The IRS establishes annual contribution limits for 401(k) accounts, capping the maximum allowable amount per year at $22,500 for 2023, with a higher cap of $30,000 for those aged 50 or above. Despite this, only 15% of Vanguard plan participants reached the maximum in 2022, with this subset generally being older, more affluent, and longer-tenured employees.
Even with consistent maximum contributions and double-digit investment returns, it would take almost 20 years to amass a million dollars, making it impractical for a 25-year-old to compare their 401(k) balance with the overall average. To bolster account balances without hitting the cap, contributing enough to secure an employer match, where available, is advised.

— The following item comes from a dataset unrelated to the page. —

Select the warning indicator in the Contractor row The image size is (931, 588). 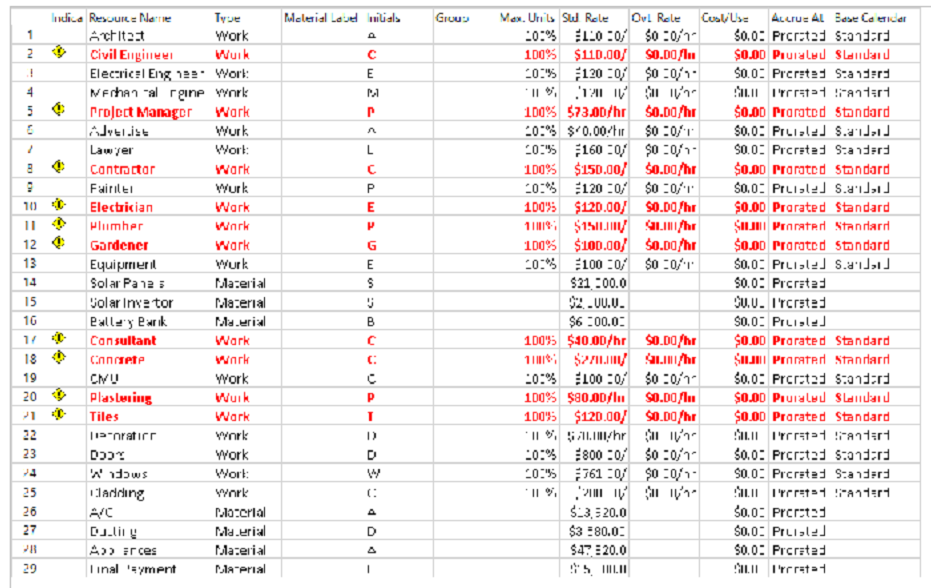[59, 167]
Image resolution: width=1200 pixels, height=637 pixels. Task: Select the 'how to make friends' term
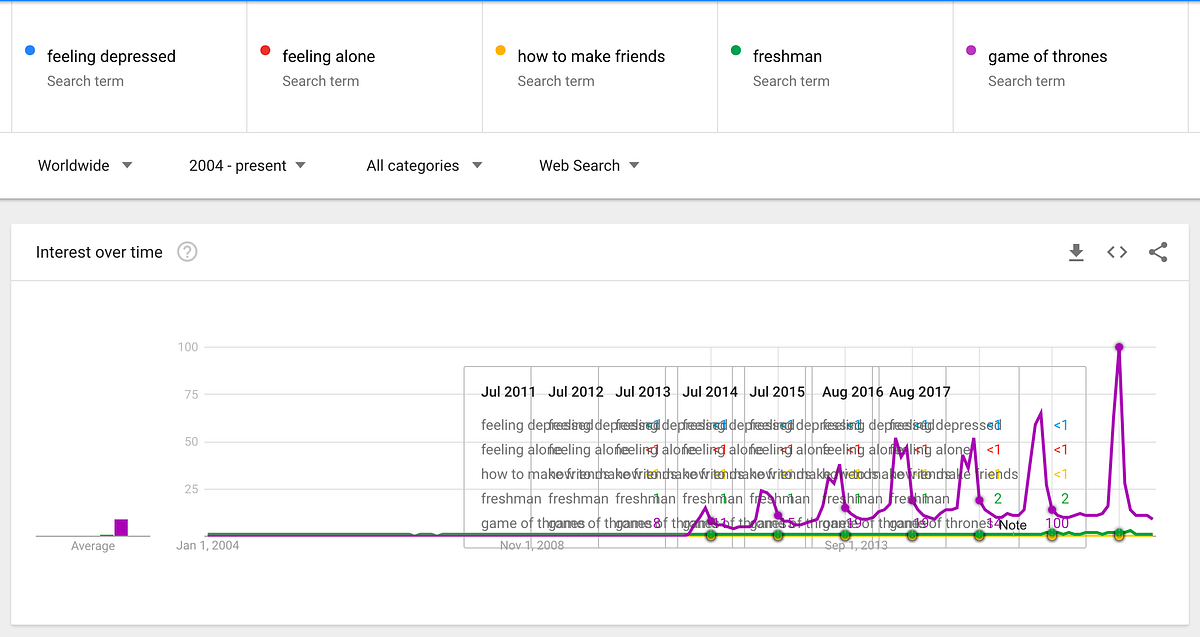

About 49% of Vanguard's plans offer an employer match, often requiring around 6.8% of pay. The average employee contribution is 7.4%, while the median is 6.4%. These figures highlight the nuances of contribution strategies in 401(k) plans.
Ages 20-24:
For those aged 20 to 24, the average 401(k) balance is about $5,236, with a median balance of $1,948. Many in this group are new to work and retirement savings, but initiating contributions to workplace retirement plans, especially with employer matches, is a prudent practice.
Ages 25-34:
Individuals between 25 and 34 years old witness a substantial balance increase, with averages at around $30,017 and medians at about $11,357. As experience and tenure grow, holding multiple 401(k) accounts becomes more common, especially if job changes occur.
Ages 35-44:
In the 35-44 age bracket, averages reach approximately $76,354, with medians at around $28,318. This notable jump, more than doubling the previous range, can be attributed to prime earning years.
Ages 45-54:
Individuals aged 45 to 54 can contribute an extra $7,500 as catch-up contributions. With an average balance of $142,069 and a median of $48,301, this option is beneficial for those feeling behind in retirement savings.
Ages 55-64:
Balances in the 55-64 range average about $207,874, with medians at approximately $71,168. Growth slows, as withdrawals from retirement savings often commence.
Ages 65+:
Balances can decline or grow slower as more retirees tap into their accounts. Those aged 65 and older average around $232,710, with medians decreasing to approximately $70,620.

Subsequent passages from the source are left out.